A US-based used electronics retailer TronicsXchange, previously trading as GreenElectronicsExchange (GEEx), has exposed over 2.6 million files, including ID cards and biometric images, after a misconfigured AWS S3 bucket was discovered. A random scan for server vulnerabilities led to the discovery of the wide open S3 bucket on October 12 2020.
Round Up of Major Malware and Ransomware Incidents
Previously unknown malware has been detected in widespread attacks against e-commerce customers in Latin America. The malware, dubbed Chaes by Cybereason Nocturnus researchers, is being deployed by a threat actor across the LATAM region to steal financial information. Brazilian customers of the area’s largest e-commerce company, MercadoLivre, are the focus of the infostealing malware.

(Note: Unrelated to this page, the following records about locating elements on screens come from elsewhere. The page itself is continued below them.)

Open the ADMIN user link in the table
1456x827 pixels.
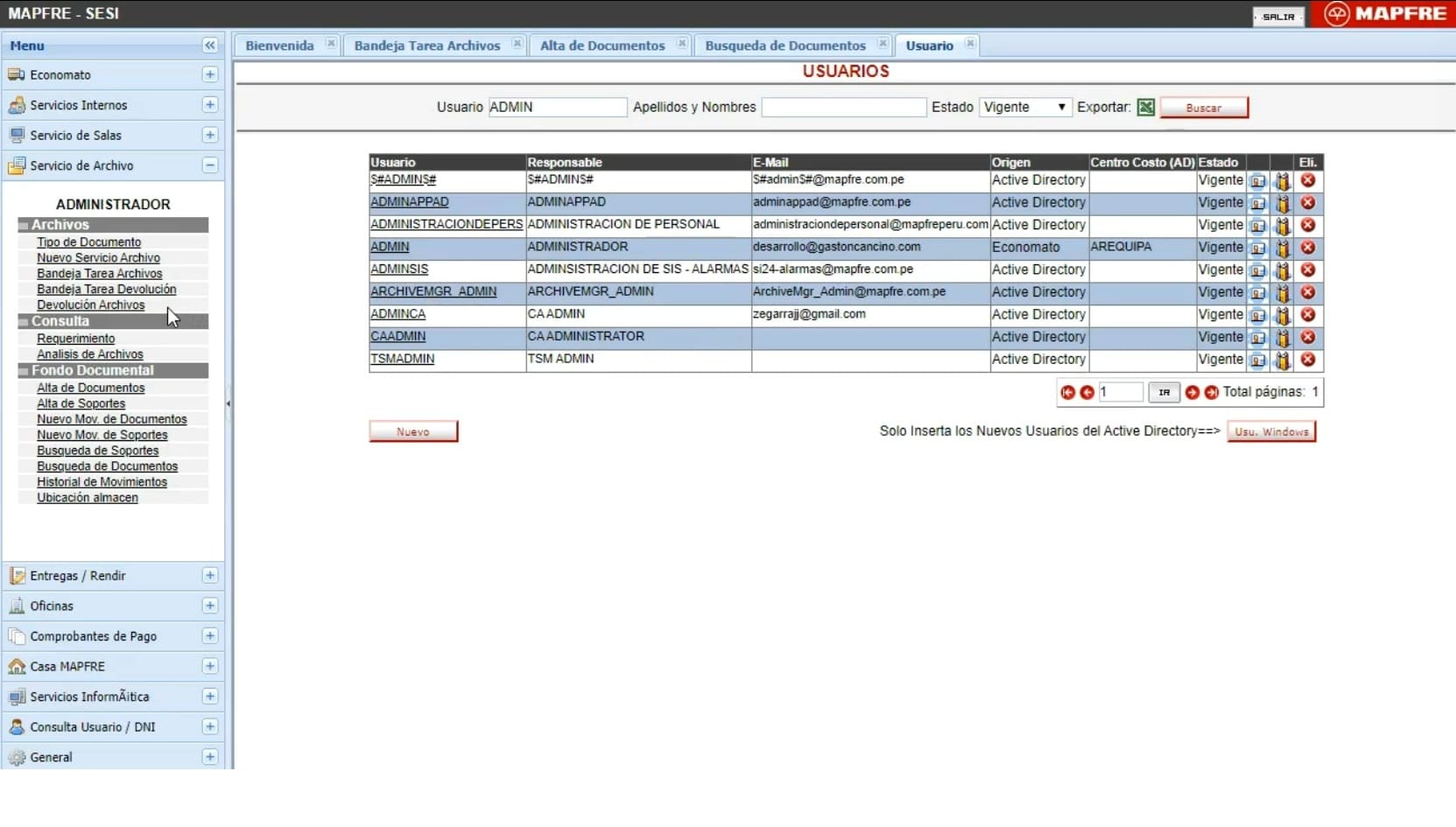click(x=389, y=247)
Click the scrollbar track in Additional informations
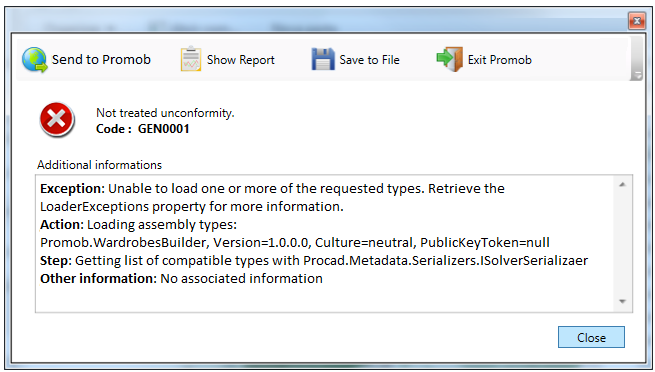The image size is (655, 372). pos(622,242)
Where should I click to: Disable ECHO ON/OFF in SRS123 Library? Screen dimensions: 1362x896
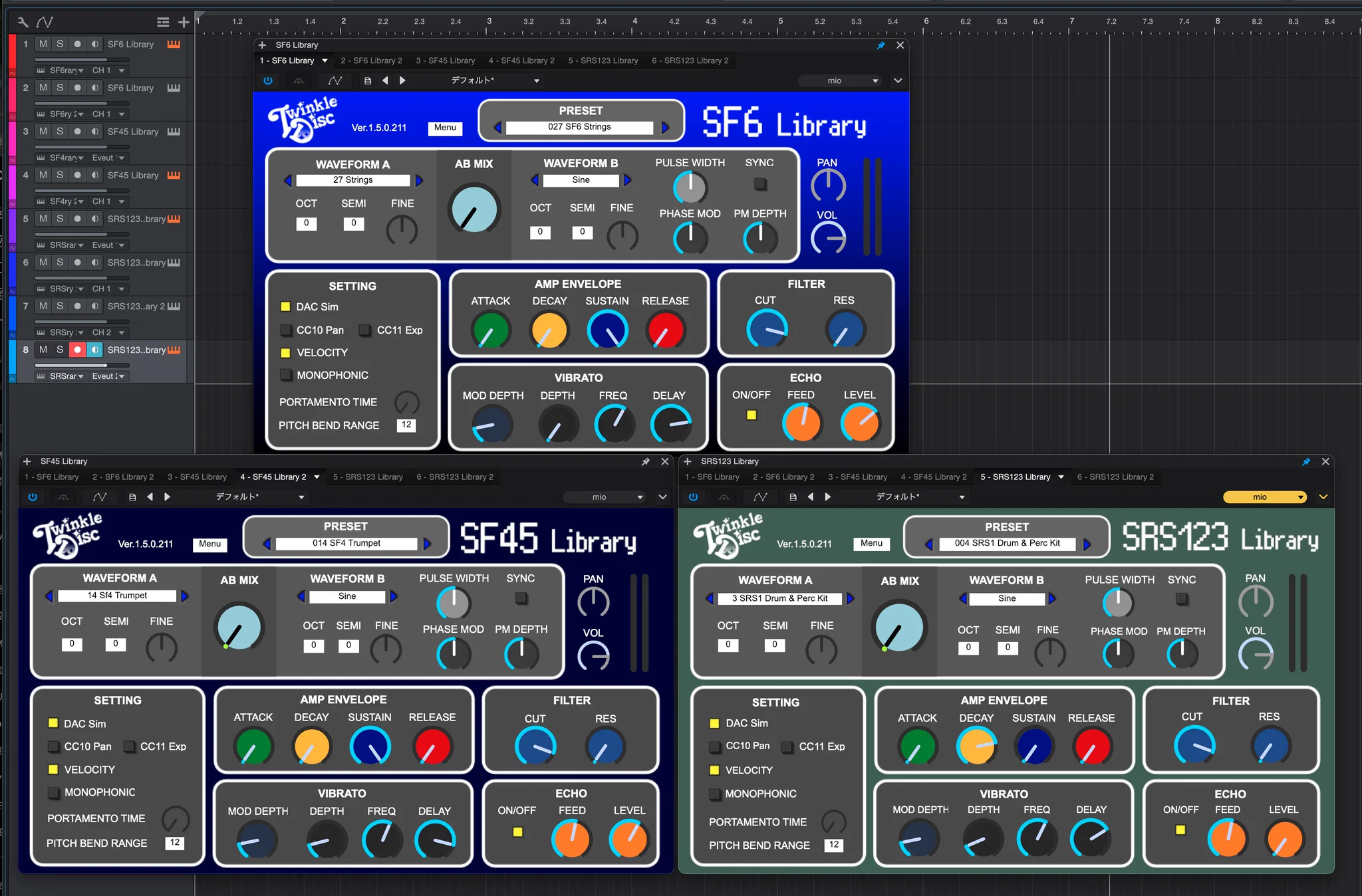click(1180, 830)
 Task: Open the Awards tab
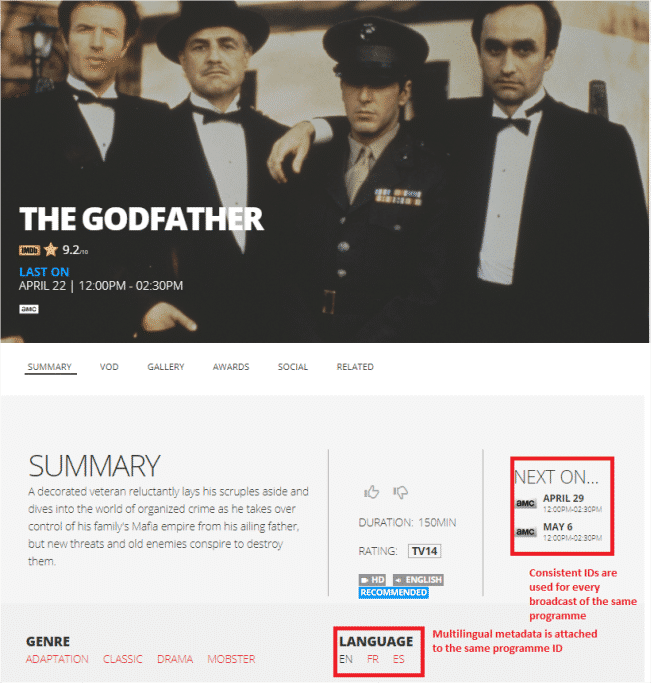(x=231, y=367)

Managed.com, one of the biggest providers of managed web hosting solutions, has taken down all its servers in order to deal with a ransomware attack, ZDNet has learned today. The attack took place on Monday, November 16, and the ransomware impacted the company’s public-facing web hosting systems, resulting in some customer sites having their data encrypted.
Global biotech firm Miltenyi, which supplies key components necessary for COVID-19 treatment research, has been battling a malware attack. Over the past two weeks, Miltenyi has been battling a malware attack on its IT infrastructure, the company said in a recent disclosure to its customers.

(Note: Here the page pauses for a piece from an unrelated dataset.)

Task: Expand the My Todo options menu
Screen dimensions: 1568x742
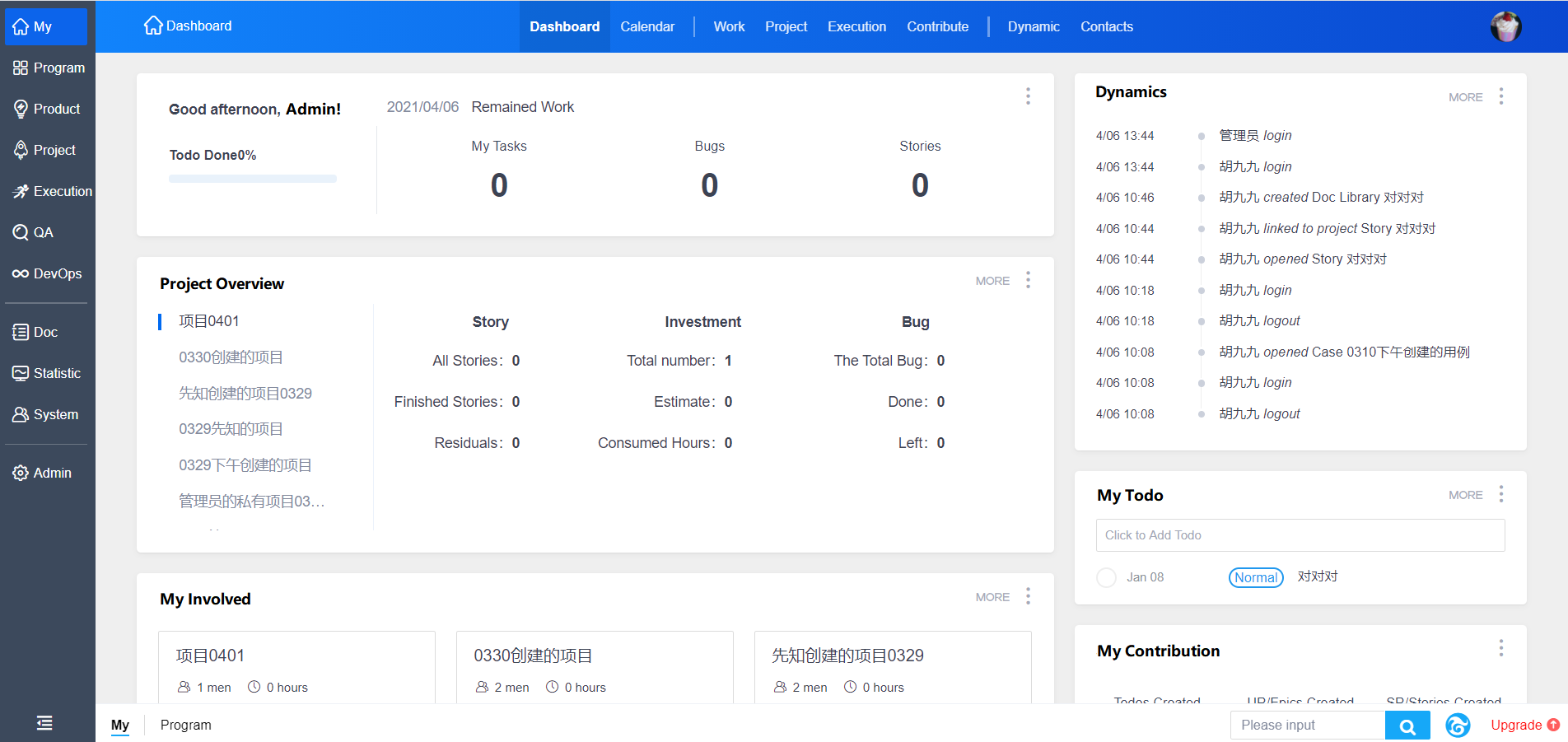Action: coord(1501,494)
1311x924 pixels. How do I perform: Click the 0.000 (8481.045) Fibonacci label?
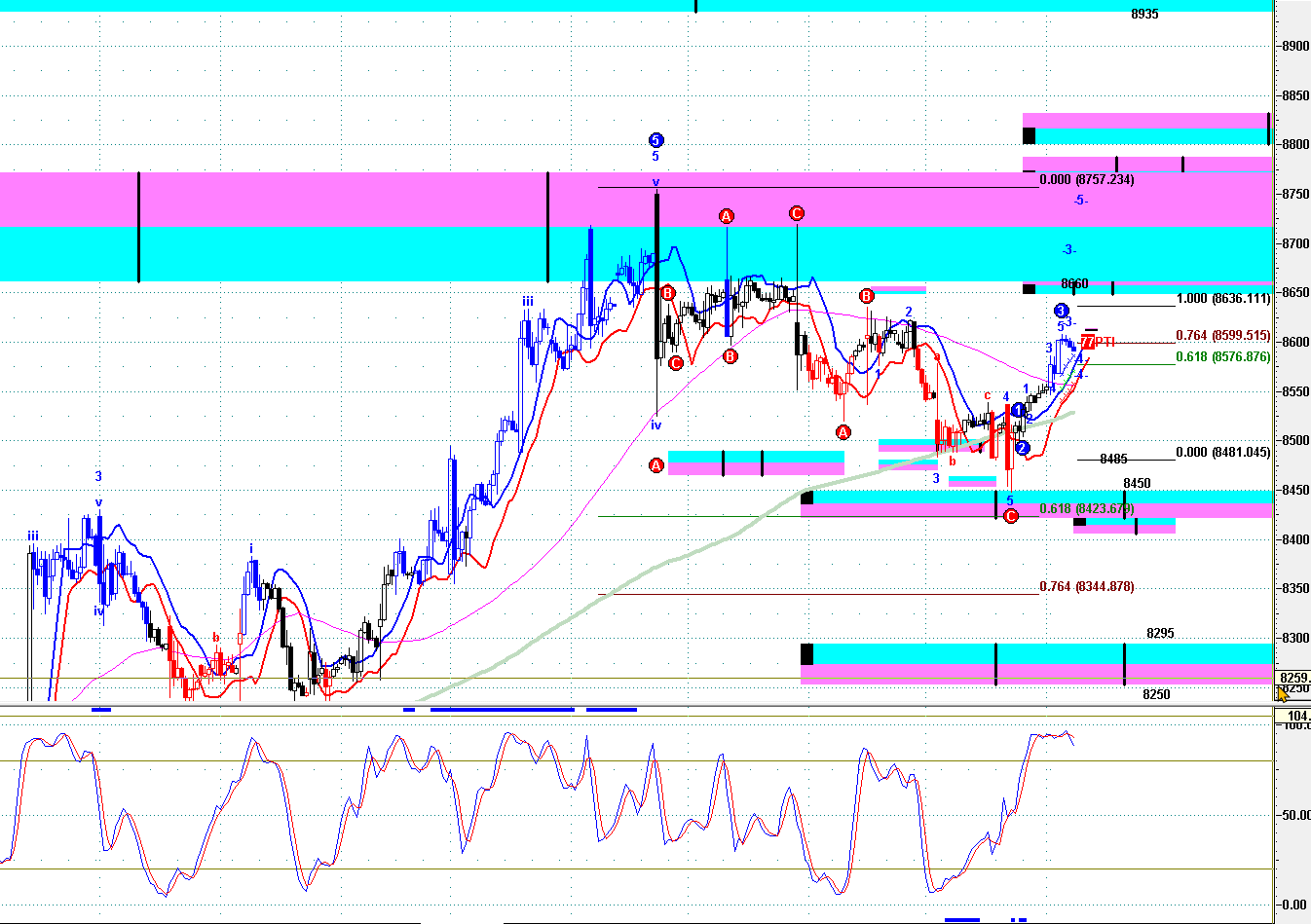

Round Up of Major Vulnerabilities and Patches
Industrial control system firms Real Time Automation and Paradox both warned of critical vulnerabilities on Tuesday that opened systems up to remote attacks by adversaries. Flaws are rated 9.8 out of 10 in severity. The Real Time Automation bug is traced back to a component made by Claroty.
Google has released today version 87 of its Chrome browser, a release that comes with a security fix for the NAT Slipstream attack technique and a broader deprecation of the FTP protocol. Todays’ release is available for Windows, Mac, Linux, Chrome OS, Android, and iOS.

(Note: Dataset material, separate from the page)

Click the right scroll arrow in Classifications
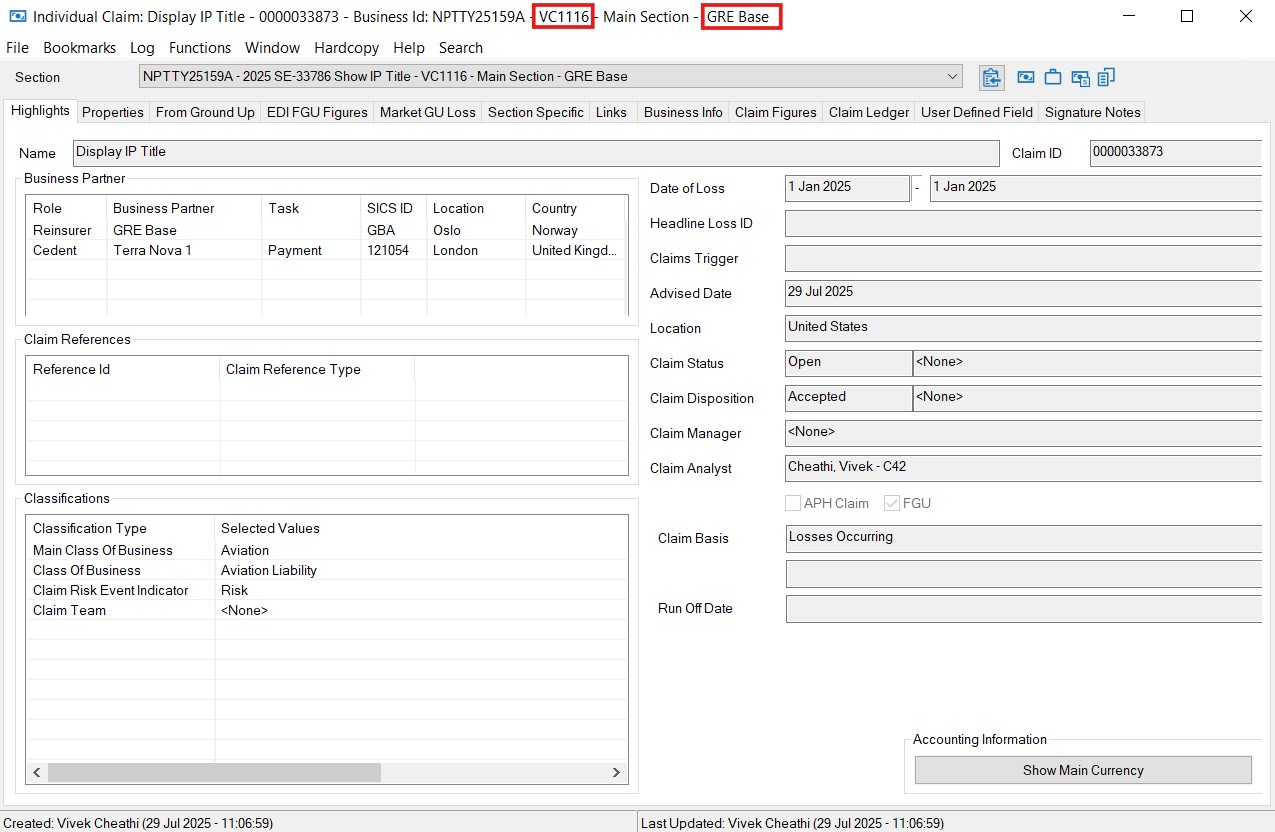 tap(617, 772)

A day after proof-of-concept (PoC) exploit code was published for a critical flaw in Cisco Security Manager, Cisco has hurried out a patch. The application has a vulnerability that could allow remote, unauthenticated attackers to access sensitive data on affected systems. The flaw (CVE-2020-27130) has a CVSS score of 9.1 out of 10, making it critical.
Mozilla Firefox 83 was released today with a new feature called ‘HTTPS-Only Mode’ that secures your browsing sessions by rewriting URLs to secure HTTPS versions. Windows, Mac, and Linux desktop users can upgrade to Firefox 83 by going to Options -> Help -> About Firefox.